Born in Italy on April 7, 1985, Nicola Fioravanti began programming at age eight and discovered bassoon playing at age eleven. Nicola has always had a strong fascination with computers and art.
In 2007 he gained an honours degree in Music at the University of Applied Sciences and Arts Northwestern Switzerland in Basel under the guidance of Sergio Azzolini while playing as principal bassoon at Rome Opera House, Munich Chamber Orchestra, Filarmonica Toscanini and Mahler Chamber Orchestra under the baton of Lorin Maazel, Zubin Mehta, Philippe Herreweghe and Yuri Temirkanov touring regularly across Europe, U.S.A. and Asia. He joined the Teatro Lirico di Cagliari Orchestra in 2007 as a principal bassoon.
During that period, Nicola never stopped to pursue his interests in computer science with a particular focus on vulnerability research and penetration testing.

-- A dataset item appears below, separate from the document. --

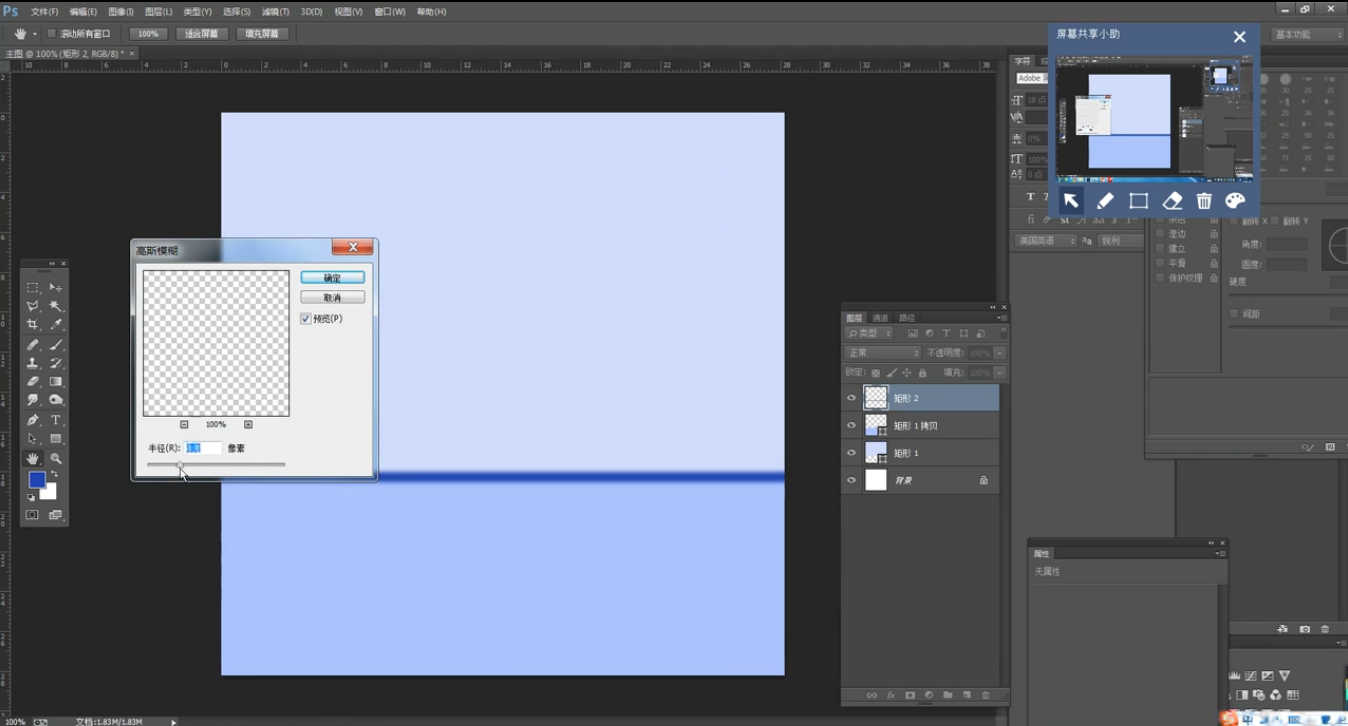Open the color palette in screen share widget

[1235, 201]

A vulnerability he discovered (CVE-2012-0869 | DSA-2414) led him to start cooperating with F*EX (TIK Universität Stuttgart). F*EX (Frams’ Fast File EXchange) is a service to send big files from a user A to a user B used by the Palo Alto Research Center (Xerox PARC), European Commission Institute for Energy and Transport, Swiss National Supercomputing Centre, German Aerospace Center among others.
In 2014 he left the orchestra to create and direct a Centre for Research and Technological Development (MediaLab) at the Opera House in Cagliari. Nicola first designed tantangram, an app for iOS and Android that allows children to compose music without the traditional music notation. Then he designed Semestene, a Google Glass app to allow the audience to interact with Puccini’s Turandot from July 30 - August 16, 2014. This event caught widespread international attention: more than 10 million unique viewers visited the website and the social network profiles of the Opera House in just two weeks. The international media reaction was astonishing with the New York times writing: 'The country that gave the world opera is looking to bring it into the 21st century this week' and The Guardian claiming that 'Cagliari’s plans seem more extensive than any predecessors'; soon followed Wired, the Wall Street Journal and many others.
In 2015 Nicola left MediaLab to direct the 'Learn to code project', a governmental project of the Presidency of the Sardinia Regional Government in partnership with Codecademy, the premier online platform for free coding lessons with more than 24 million users. The 'Learn to code project' is the first governmental program in Italy to teach computer programming to young people in order to create new opportunities for them. The project will bring to all sardinian students the skills required for 21st century jobs and it is the result of a strong desire to promote an actualization in both the contents and the forms of learning.
In 2016 Nicola launched theShukran together with the internationally renowned human rights lawyer Luca Bauccio. theShukran is the social network to say thank you, shukran. It aims to be both a tool for the Muslim world to communicate with the 'outside', and a way for the World to connect with the Muslim culture. theShukran got its first 100k users in just 50 days after the official launch.
In late 2016, after attending a Google seminar, Nicola fall in love with Progressive Web Apps. Progressive Web Apps use modern web capabilities to deliver an app-like user experience being reliable, fast and engaging. Nicola's current work is mainly focused on this way to deliver new user experiences on the web.
In addition to music and technology, Nicola loves to experiment with modern colour street photography. Some of his first photos were published by La Stampa, Corriere della Sera and La Repubblica among others. In late 2015 Canon Inc. choosed one of his photos for its worldwide advertising campaign.
Nicola is also a great admirer of the work of Edward de Bono and as a de Bono Certified Effective Thinker is regularly invited to teach Thinking and Lateral Thinking at Universities and Governmental Institutions. An avid reader and lover of literature and art, Nicola is fond of the work of Alvar Aalto, Egon Schiele and the late Richard Strauss. A student of Graphic Design, Typography, Japanese and Japanese culture; Nicola loves to brew fine chinese and japanese teas.